Unfreiwilliger Leistungsvergleich

Nach der Berliner Schulreform von 2010 wartete die Öffentlichkeit gespannt auf den pädagogischen Ertrag der neu gegründeten Schulformen. Am Ende des Schuljahres 2012/2013 kam es dann beim Mittleren Schulabschluss (MSA) zum Leistungsvergleich. An der Gesamtschule erreichten ihn 88 Prozent der Schüler, an der Integrierten Sekundarschule 84 Prozent und an der Gemeinschaftsschule 78 Prozent. Die Gesamtschule war den anderen beiden Schulformen also deutlich überlegen.

Man geht nicht fehl in der Annahme, die bewährte äußere Leistungsdifferenzierung habe zum Spitzenplatz dieser Schulform beigetragen. In den Folgejahren verzichtete die Schulverwaltung darauf, die Ergebnisse nach Schulformen getrennt auszuweisen, hatte doch die Schulform, die sie zum Auslaufmodell erklärt hatte, am besten abgeschnitten. 

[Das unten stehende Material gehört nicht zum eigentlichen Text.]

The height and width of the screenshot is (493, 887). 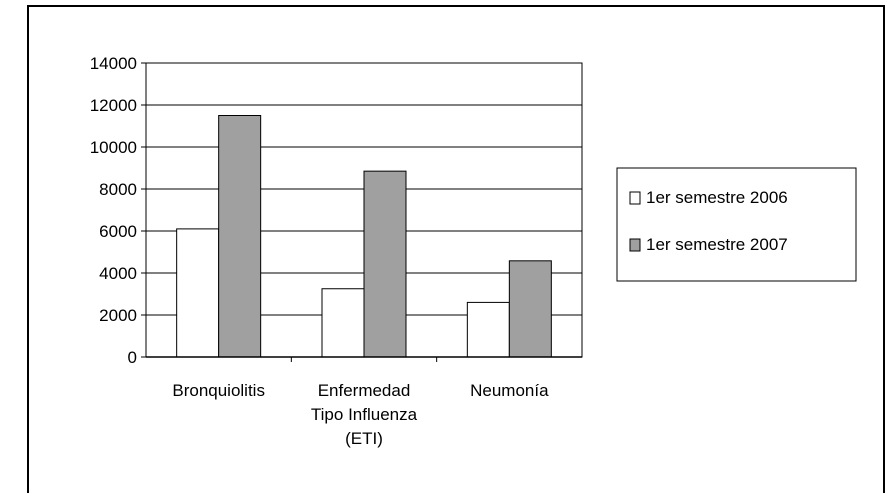 What do you see at coordinates (635, 245) in the screenshot?
I see `legend-swatch-2007` at bounding box center [635, 245].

Man kann es fast tragisch nennen, dass die SPD eine Schulform, die erfolgreich arbeitet – die Gesamtschule –, aus ideologischen Gründen durch Schulformen ersetzen will, die zwar das sozialpolitische Gerechtigkeitspostulat erfüllen, aber schlechtere Lernergebnisse erzielen. Man fühlt sich an ein Wort des DDR-Lyrikers Reiner Kunze erinnert, mit dem er sein Misstrauen gegenüber ideologischen Verheißungen ausdrückte: „Im Mittelpunkt steht der Mensch, nicht der Einzelne“.